Connecting With Others Can Help You Cope: Here’s Why

For people who are experiencing side effects from cancer and its treatment, it can be beneficial to meet others who are going through similar experiences. Support groups facilitated by trained professionals offer a safe environment to socially engage and share your experiences with others.

“We’ve all felt the physical manifestations of stress and anxiety through headaches, stomach pains, and more,” says CSC’s Vice President of Partner Relations, Kelly Hendershot, LGSW, LMSW. “Similarly, when the body is in pain, the mind feels it.
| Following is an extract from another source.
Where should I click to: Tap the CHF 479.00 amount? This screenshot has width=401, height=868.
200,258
It’s important to have a safe space, like a support group, to process how physical pain is impacting you in all areas of life.”
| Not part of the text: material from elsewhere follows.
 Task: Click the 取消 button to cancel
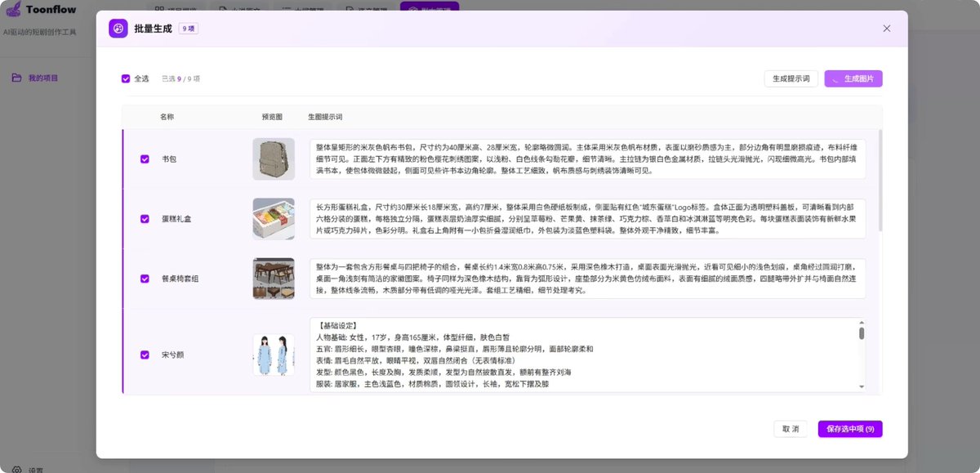click(790, 428)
Gilda’s Club and CSC have 175 locations worldwide that offer free professionally led programs for people impacted by cancer, including support groups. In these groups, pain management and the emotional aspects of being in pain are common topics, says Kelly.

“Rather than focusing on the loss of control you have when it comes to pain, the conversation often shifts to what you do have control over — prioritization,” she notes. “You may not be able to do everything you once enjoyed, but you can prioritize how you want to spend your time when the pain is manageable.”

And when you attend a CSC support group, there’s no need to hide any pain you may be feeling.

“Our groups follow a come-as-you-are mentality, which includes sharing how your pain truly makes you feel,” says Kelly. “When you are vulnerable about how the pain impacts your emotions, there begins to be a shift in mentality. You begin to gain back some control by putting a name to those feelings.”

Find a Caring and Supportive Location Near You

Support groups are just one way to connect with others when you’re coping with cancer and its side effects. CSC locations also offer programs like educational workshops and yoga classes.

“For those who are more doers than talkers, healthy lifestyle activities such as yoga and meditation can help bring calm to your mind in times of pain,” Kelly notes. “In either setting, you’re surrounded by others trying to manage the pain that comes with a cancer diagnosis or its treatment. And that community of shared experience can be powerfully uplifting.”

Do you experience nausea or vomiting? Watch this video for tips to manage these side effects.
Connect With Others Online

If you are living with cancer or navigating survivorship, but you don’t live near one of our physical Gilda’s Club or CSC locations, we have you covered. Connect with others like you through our digital support community, MyLifeLine.

When you join MyLifeLine, you can create a private site to document your journey and receive support from friends and family along the way. There are also discussion forums on a variety of cancer-related topics like Coping With Side Effects, Living With Breast Cancer, Nutrition & Wellness, and more. Members can join as many forums as they wish to connect with others like them.

Build Your Online Community Now


To conclude, there are many ways to connect with others when coping with cancer and its side effects. Online discussion forums, support groups, counseling, and peer mentorship are just some examples. Through these types of connections, there’s the opportunity to learn about new coping tips and strategies that have worked for others.

“By connecting with others who have been through something similar,” says our Helpline navigator Brittany, “you are getting first-hand experience of how they have lived and managed the physical side effects of cancer and treatment. This can help a person feel less alone and feel more heard in their cancer experience.”